◆ What to work on ◆
Below are records; extract exactly the lines from the one with "Go to Symbian downloads section" through the final line, including both, but drop the pictures.

(Pixel coordinate grounding data)
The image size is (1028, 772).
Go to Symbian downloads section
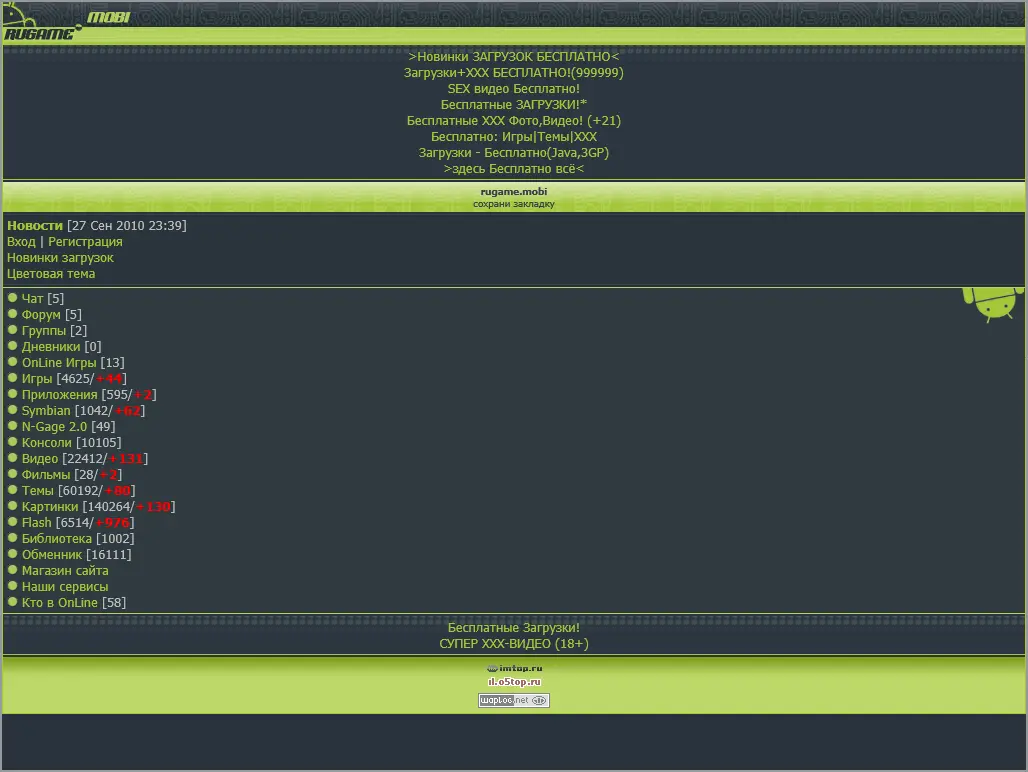[46, 411]
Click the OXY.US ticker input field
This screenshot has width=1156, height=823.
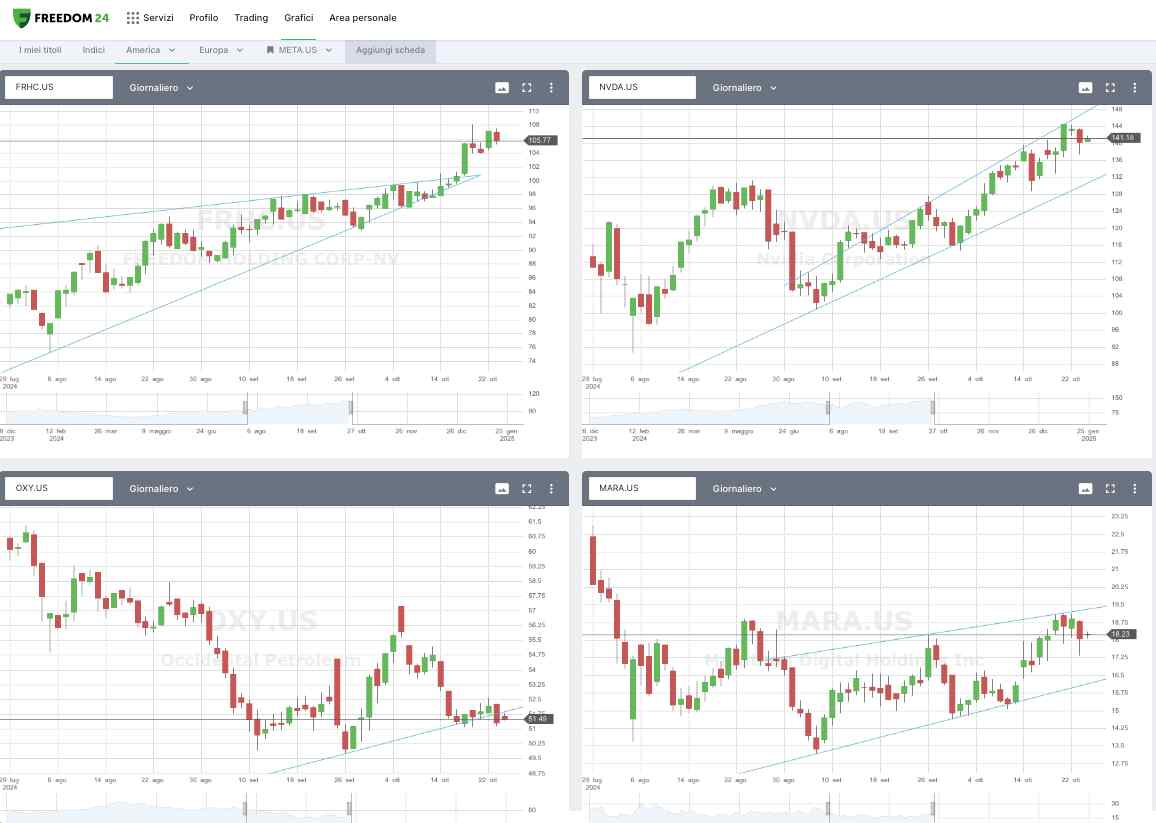[x=59, y=489]
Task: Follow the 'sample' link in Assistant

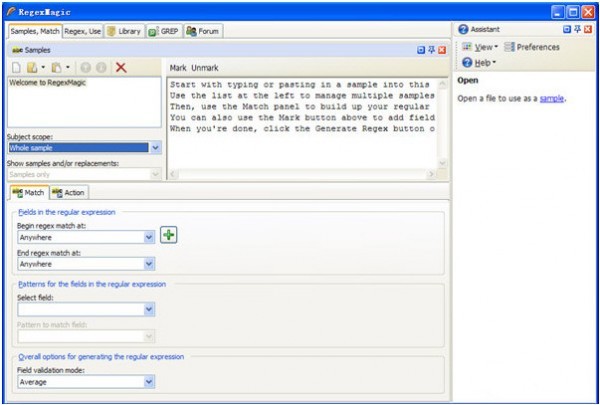Action: pos(552,99)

◆ Task output ◆
Go to Symbian downloads section
[46, 411]
Click the OXY.US ticker input field
This screenshot has width=1156, height=823.
[x=59, y=489]
Task: Follow the 'sample' link in Assistant

Action: pos(552,99)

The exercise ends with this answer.